Bridget Jones’s Diary (2001)
The year in the life of a tragically-single, 30-something with a year to find love and a diary full of sexual escapades and romantic desires.
It’s been 21 years since the oddly relatable and widely adored Bridget Jones (Renee Zellweger) first graced cinema screens with a so-called “feminist” bang in Bridget Jones’s Diary (Sharon Maguire, 2001). Women identified themselves with Bridget and her amusingly unsteady journey through life and love. Decades later though, it is difficult to read this film as the female empowerment story it once was. Even Bridget’s own creator, writer Helen Fielding, reflected in an interview that upon rewatching, she herself “can’t believe the sexism in Bridget Jones’ world.”

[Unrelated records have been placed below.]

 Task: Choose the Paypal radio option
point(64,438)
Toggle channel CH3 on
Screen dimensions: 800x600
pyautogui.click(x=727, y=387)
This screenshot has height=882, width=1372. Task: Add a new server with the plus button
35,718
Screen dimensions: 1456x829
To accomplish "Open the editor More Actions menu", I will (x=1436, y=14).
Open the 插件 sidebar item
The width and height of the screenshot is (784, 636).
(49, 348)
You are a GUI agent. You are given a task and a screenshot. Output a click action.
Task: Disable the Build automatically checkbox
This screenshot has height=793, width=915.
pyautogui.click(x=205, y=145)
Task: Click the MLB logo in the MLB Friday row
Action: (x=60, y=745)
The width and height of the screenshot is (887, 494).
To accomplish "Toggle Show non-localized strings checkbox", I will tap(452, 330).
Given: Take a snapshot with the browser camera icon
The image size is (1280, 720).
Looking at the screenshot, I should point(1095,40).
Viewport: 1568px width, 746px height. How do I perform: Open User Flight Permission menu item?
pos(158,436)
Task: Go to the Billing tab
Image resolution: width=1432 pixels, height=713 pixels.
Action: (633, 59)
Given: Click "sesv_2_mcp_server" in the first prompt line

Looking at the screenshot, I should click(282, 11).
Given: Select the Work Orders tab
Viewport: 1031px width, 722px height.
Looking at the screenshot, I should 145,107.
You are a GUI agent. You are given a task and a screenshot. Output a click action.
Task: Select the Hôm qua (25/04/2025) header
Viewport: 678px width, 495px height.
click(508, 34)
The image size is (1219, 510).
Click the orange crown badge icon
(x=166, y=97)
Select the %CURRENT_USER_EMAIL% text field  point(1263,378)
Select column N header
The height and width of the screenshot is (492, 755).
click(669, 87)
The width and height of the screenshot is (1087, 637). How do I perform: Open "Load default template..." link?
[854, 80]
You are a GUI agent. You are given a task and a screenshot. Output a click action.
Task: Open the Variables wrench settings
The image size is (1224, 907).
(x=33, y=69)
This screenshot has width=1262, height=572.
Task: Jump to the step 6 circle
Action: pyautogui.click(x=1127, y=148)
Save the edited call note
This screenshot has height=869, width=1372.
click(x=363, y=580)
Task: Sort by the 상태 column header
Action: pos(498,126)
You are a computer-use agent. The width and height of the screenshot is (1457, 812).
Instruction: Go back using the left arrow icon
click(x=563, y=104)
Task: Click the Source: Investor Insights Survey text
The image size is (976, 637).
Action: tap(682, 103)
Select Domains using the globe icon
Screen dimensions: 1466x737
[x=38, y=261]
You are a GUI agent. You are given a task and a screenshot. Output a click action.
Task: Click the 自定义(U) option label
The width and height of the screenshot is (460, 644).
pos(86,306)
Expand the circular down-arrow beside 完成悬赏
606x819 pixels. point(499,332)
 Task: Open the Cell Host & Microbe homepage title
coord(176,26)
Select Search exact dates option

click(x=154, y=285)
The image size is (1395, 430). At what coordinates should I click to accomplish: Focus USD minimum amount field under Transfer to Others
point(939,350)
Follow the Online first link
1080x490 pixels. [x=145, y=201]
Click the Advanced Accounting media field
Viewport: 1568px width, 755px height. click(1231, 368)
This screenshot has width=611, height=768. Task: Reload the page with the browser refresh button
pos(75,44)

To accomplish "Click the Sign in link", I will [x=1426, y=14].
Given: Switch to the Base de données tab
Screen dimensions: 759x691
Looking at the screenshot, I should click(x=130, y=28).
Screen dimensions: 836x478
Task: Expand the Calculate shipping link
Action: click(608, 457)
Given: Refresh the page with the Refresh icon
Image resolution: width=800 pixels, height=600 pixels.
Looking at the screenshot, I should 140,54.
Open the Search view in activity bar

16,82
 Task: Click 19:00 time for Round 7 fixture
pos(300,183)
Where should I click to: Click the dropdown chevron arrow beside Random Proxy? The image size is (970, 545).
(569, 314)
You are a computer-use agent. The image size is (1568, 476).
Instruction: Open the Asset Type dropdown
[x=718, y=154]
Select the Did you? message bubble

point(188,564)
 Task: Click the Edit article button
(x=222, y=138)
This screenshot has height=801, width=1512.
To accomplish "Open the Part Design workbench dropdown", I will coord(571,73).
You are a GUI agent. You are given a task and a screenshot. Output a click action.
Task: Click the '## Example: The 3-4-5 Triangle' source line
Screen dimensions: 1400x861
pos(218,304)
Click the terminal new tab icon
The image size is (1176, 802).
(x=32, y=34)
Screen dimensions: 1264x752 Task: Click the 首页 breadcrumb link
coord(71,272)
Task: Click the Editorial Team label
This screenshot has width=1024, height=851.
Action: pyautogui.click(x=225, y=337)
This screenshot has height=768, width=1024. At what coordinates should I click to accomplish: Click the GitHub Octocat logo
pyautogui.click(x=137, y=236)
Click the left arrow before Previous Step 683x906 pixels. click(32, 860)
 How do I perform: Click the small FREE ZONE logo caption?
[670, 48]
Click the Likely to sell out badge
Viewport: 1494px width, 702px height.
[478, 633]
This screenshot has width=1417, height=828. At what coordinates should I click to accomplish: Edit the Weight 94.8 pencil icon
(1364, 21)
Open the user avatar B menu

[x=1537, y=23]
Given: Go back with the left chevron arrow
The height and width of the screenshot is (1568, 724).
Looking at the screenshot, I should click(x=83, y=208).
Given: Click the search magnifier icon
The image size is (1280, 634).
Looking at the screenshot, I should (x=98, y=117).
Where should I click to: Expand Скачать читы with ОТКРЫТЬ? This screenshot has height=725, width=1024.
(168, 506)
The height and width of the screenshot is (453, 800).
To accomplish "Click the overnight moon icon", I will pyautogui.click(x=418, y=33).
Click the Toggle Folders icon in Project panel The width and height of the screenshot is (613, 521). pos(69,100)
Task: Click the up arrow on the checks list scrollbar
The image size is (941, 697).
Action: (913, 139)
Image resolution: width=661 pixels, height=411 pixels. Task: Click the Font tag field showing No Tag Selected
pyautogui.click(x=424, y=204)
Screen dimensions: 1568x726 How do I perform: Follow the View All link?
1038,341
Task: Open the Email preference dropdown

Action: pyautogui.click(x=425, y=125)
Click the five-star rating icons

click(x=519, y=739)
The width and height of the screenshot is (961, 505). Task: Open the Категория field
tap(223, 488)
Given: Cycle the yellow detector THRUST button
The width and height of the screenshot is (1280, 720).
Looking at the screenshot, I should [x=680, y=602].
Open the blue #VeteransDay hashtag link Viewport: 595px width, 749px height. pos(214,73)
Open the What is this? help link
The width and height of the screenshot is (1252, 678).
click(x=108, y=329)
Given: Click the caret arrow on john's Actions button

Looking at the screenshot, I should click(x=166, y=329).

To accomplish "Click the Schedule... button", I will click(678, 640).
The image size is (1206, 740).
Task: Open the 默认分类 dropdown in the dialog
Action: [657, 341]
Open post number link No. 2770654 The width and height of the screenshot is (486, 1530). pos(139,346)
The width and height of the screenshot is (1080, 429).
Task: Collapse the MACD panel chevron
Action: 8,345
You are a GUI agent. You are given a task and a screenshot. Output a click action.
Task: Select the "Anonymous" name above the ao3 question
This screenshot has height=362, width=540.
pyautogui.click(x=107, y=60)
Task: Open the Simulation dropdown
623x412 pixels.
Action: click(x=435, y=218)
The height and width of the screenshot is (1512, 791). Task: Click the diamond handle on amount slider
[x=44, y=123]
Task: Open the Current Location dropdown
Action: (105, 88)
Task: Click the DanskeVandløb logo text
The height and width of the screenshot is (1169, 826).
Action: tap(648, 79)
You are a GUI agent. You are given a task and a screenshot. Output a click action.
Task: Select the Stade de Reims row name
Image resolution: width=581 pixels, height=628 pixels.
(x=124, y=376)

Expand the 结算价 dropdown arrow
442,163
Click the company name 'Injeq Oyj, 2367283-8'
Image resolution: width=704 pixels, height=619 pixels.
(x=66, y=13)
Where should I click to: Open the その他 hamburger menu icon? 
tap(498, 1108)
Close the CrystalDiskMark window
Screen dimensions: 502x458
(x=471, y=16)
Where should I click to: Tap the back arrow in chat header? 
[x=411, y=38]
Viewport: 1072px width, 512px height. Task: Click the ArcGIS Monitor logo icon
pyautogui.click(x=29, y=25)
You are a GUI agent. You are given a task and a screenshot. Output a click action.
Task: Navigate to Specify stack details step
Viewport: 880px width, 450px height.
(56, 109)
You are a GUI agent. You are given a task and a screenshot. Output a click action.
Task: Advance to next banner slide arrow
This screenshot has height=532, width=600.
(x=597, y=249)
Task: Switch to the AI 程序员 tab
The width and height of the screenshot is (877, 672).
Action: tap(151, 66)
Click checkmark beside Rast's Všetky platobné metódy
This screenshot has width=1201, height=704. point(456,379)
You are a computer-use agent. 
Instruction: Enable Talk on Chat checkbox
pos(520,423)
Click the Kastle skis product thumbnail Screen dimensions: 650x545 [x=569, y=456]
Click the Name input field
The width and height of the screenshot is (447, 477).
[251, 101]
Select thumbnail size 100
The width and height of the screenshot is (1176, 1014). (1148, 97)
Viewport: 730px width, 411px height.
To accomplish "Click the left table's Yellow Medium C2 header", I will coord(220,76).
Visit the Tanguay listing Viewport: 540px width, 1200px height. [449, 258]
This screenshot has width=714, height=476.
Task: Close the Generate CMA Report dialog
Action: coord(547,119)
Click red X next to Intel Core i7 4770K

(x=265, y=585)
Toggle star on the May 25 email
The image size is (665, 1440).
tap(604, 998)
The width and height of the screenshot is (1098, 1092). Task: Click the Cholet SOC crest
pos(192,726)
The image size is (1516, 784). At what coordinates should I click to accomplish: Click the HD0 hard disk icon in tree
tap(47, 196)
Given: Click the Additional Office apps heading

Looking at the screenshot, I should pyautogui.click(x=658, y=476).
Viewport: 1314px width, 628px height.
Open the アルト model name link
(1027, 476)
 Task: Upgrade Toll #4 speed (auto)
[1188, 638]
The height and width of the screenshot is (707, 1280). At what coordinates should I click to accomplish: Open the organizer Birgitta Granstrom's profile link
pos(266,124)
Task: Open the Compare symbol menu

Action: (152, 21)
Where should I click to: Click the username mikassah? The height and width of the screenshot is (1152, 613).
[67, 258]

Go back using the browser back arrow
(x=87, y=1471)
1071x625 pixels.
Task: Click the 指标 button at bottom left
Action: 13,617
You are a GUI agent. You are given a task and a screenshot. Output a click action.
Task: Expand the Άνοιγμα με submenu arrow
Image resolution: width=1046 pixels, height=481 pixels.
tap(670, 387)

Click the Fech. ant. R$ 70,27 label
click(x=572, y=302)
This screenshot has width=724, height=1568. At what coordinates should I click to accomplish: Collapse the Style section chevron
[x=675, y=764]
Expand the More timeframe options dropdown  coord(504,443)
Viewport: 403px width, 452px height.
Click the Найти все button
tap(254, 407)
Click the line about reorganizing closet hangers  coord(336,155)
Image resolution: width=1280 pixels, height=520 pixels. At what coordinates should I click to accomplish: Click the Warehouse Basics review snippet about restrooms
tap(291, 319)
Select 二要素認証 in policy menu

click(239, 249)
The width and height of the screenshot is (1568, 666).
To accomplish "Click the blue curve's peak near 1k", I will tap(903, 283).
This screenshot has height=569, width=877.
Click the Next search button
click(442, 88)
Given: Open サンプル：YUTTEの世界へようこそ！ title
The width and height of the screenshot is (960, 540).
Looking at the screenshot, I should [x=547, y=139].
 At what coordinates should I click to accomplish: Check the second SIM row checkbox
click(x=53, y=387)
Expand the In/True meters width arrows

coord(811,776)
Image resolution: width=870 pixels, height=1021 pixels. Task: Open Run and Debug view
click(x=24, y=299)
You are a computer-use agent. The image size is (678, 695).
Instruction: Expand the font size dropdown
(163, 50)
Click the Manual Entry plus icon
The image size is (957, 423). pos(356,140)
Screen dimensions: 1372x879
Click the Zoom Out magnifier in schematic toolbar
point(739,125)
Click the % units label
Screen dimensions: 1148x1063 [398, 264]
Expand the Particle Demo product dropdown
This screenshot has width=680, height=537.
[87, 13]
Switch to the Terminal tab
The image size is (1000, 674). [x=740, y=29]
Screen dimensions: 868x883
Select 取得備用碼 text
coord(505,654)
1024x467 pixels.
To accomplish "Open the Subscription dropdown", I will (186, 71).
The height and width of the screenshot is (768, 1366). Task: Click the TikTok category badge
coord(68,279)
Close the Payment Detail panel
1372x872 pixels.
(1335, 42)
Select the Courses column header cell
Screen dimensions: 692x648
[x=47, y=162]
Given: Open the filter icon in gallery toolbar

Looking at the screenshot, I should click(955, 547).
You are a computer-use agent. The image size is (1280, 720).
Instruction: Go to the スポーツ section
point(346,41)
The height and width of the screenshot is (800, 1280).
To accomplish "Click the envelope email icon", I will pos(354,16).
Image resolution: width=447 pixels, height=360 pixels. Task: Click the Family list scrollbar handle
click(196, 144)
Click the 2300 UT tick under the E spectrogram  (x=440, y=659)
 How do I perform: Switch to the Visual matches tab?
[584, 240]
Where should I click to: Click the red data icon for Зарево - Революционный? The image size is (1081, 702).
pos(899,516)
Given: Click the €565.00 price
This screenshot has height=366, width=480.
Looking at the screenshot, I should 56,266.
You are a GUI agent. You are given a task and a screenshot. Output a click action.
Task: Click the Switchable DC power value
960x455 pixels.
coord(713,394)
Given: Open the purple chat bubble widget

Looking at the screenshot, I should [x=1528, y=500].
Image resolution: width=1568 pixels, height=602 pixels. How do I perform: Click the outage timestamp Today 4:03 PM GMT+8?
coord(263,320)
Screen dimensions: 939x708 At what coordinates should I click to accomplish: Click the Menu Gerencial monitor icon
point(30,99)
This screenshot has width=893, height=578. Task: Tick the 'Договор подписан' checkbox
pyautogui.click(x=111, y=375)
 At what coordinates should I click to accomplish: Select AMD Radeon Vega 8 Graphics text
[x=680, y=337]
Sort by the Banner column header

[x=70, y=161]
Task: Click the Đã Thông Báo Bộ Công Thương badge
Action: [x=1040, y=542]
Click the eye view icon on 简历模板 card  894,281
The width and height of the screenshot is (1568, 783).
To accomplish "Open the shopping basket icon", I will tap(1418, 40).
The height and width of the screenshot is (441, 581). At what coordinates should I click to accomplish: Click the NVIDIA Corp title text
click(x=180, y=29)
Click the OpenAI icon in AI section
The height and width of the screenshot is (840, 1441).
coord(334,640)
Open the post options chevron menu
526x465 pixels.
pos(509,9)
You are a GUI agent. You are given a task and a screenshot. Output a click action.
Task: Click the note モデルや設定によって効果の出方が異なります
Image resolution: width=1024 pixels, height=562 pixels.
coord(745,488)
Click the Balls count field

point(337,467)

The first instalment in this beloved trilogy centres around a single woman in her early-thirties on a mission to lose weight and find love using her trusted diary as a self motivator. The road to her goal however, is anything but straight for Bridget, who finds herself in the midst of a love triangle with her swoon-worthy playboy boss and a snobbish lawyer with a heart of gold.
I recently rewatched what I fondly remembered as a charming classic, only to find myself positively shocked by the amount of sexism present in this film. As a woman living in the post #MeToo era of cinema, moments such as Bridget’s boss requesting a “shot of her boobs” via email, or groping her bum in the lift, are instances of highly inappropriate workplace “flirtation” bordering on sexual harassment, contrary to their romantic framing.
So how does one reconcile a beloved film that simply hasn’t aged well? There are movie crusaders who are ever so quick to “cancel” (essentially boycott) the film altogether. But why cancel when we can learn? Yes, Bridget Jones is thoroughly enjoyable and yes, it’s kind of sexist – a complex combination that many members of the mindless-watch-movement would rather not have to think about. But as the world evolves, so too can films from 20 odd years ago: through their audience.
So enjoy the world’s greatest on-screen rendition of “All By Myself” and the delight that is Bridget and her diary! But allow yourself to think critically about what this film says about women and the world. The art of film is more beautiful when you realise that what’s on-screen isn’t gospel, and instead you allow it to inform, rather than shape your thoughts and opinions.